[Exercise description]:
Please make an exact transcription of the records, keeping the pictures out of it.

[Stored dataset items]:
----------
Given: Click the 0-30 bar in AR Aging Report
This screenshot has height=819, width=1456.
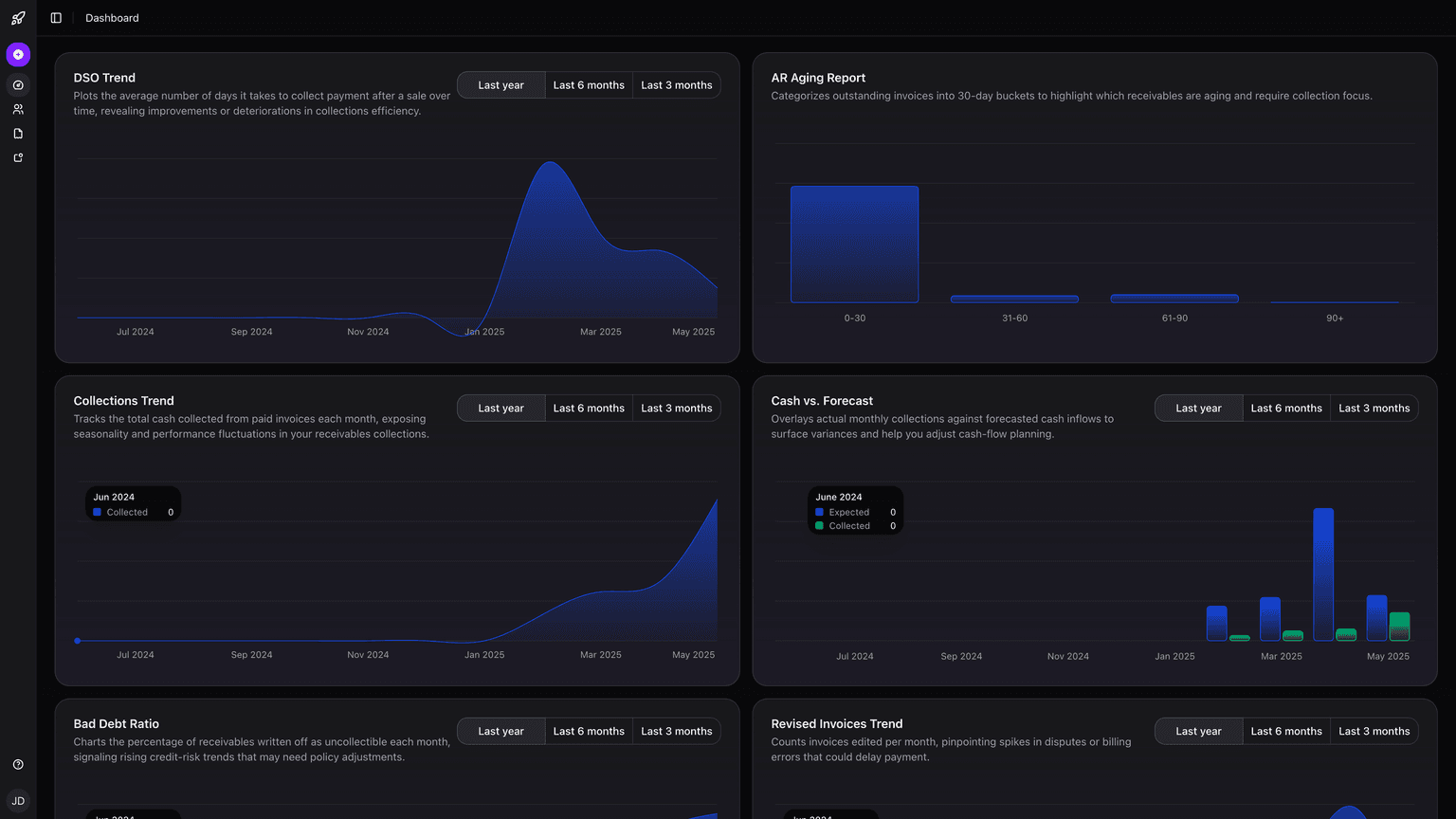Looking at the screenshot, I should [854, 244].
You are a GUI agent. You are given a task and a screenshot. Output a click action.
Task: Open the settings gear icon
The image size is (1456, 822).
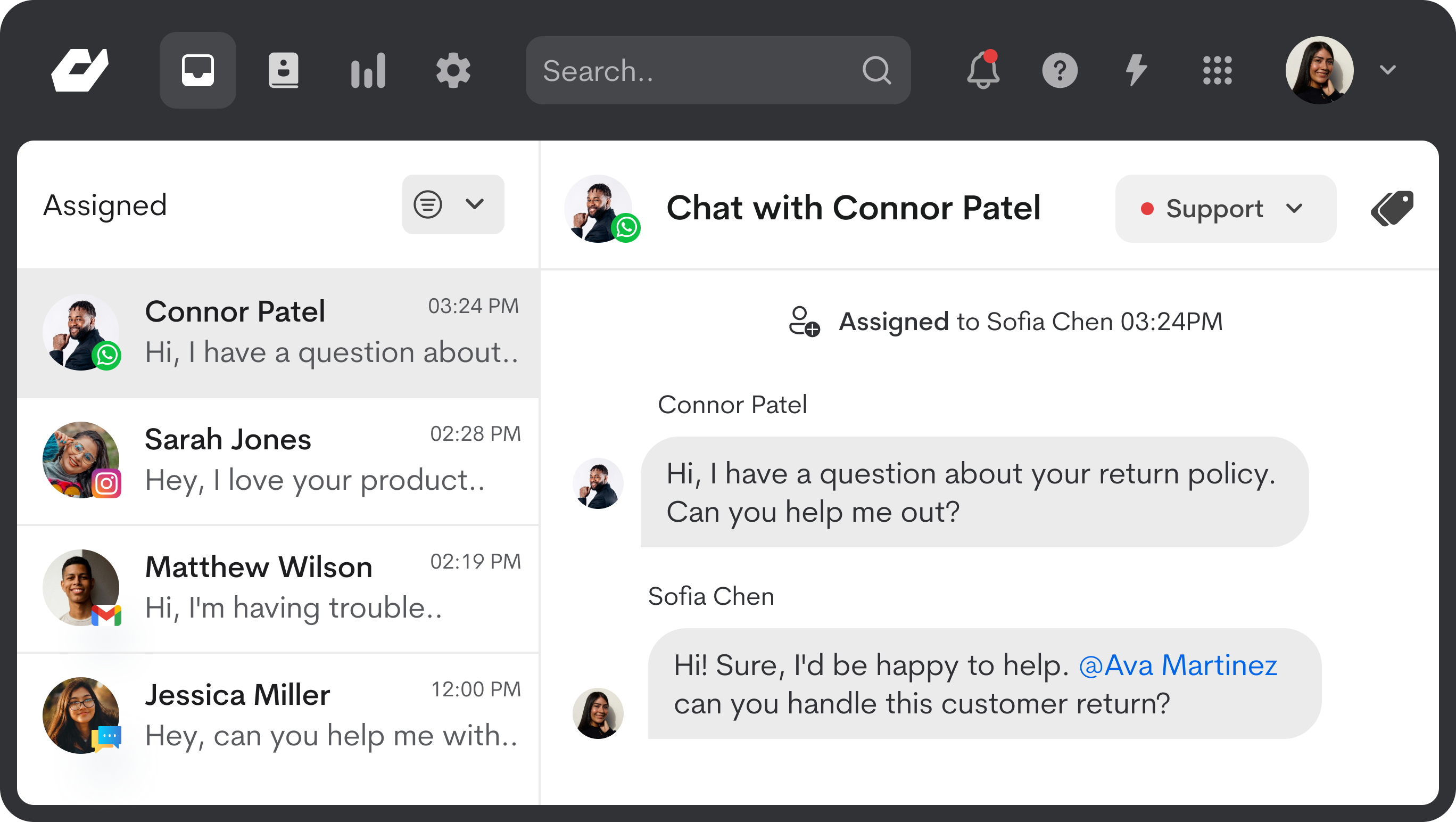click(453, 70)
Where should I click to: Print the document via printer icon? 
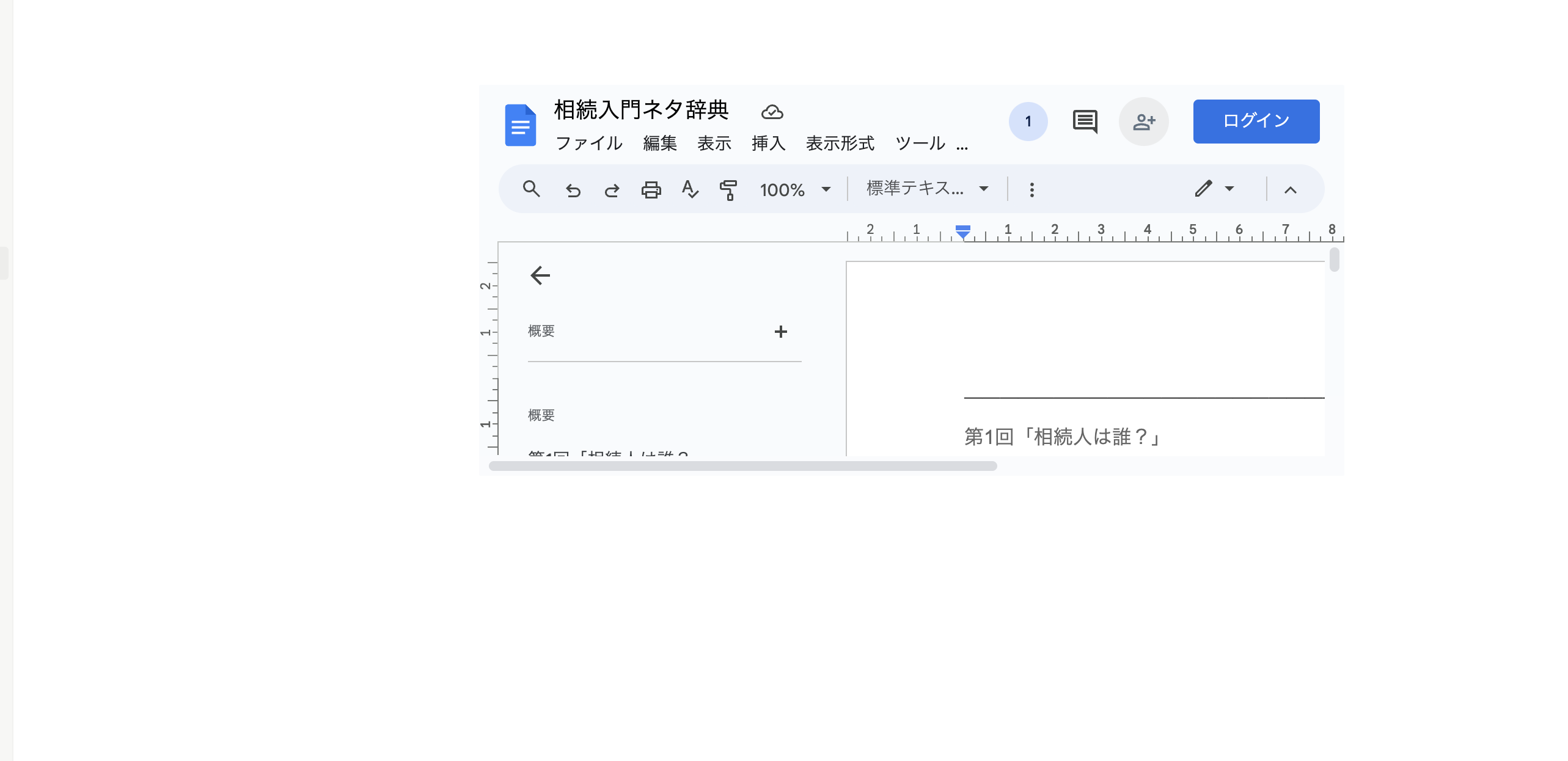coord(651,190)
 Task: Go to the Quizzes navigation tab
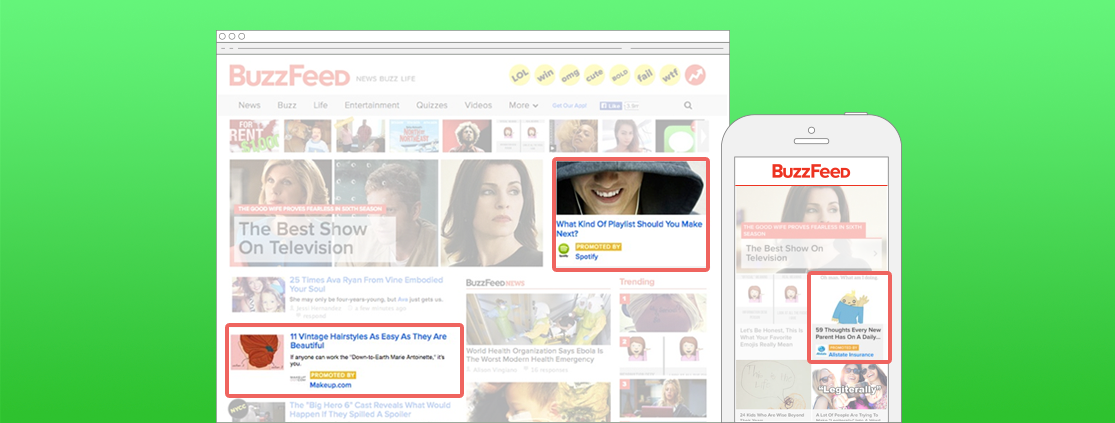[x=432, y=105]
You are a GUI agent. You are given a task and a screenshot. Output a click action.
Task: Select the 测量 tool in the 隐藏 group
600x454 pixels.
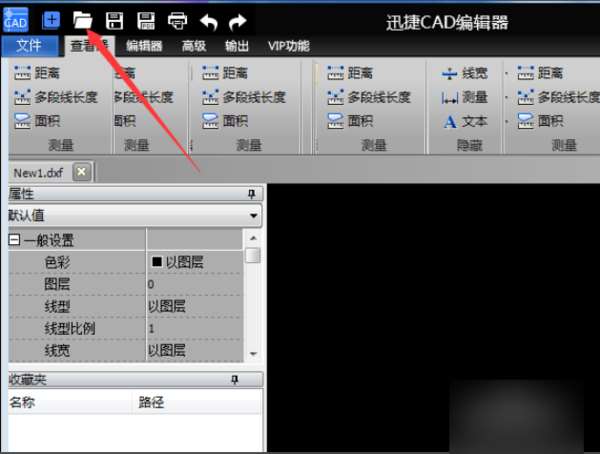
----------
[Response area]:
Given: Click the 0-30 bar in AR Aging Report
This screenshot has height=819, width=1456.
Looking at the screenshot, I should [854, 244].
You are a GUI agent. You are given a task and a screenshot. Output a click action.
Task: Open the settings gear icon
The image size is (1456, 822).
click(453, 70)
Where should I click to: Print the document via printer icon? 
coord(651,190)
 Task: Go to the Quizzes navigation tab
[x=432, y=105]
You are a GUI agent. You are given a task and a screenshot. Output a click action.
Task: Select the 测量 tool in the 隐藏 group
600x454 pixels.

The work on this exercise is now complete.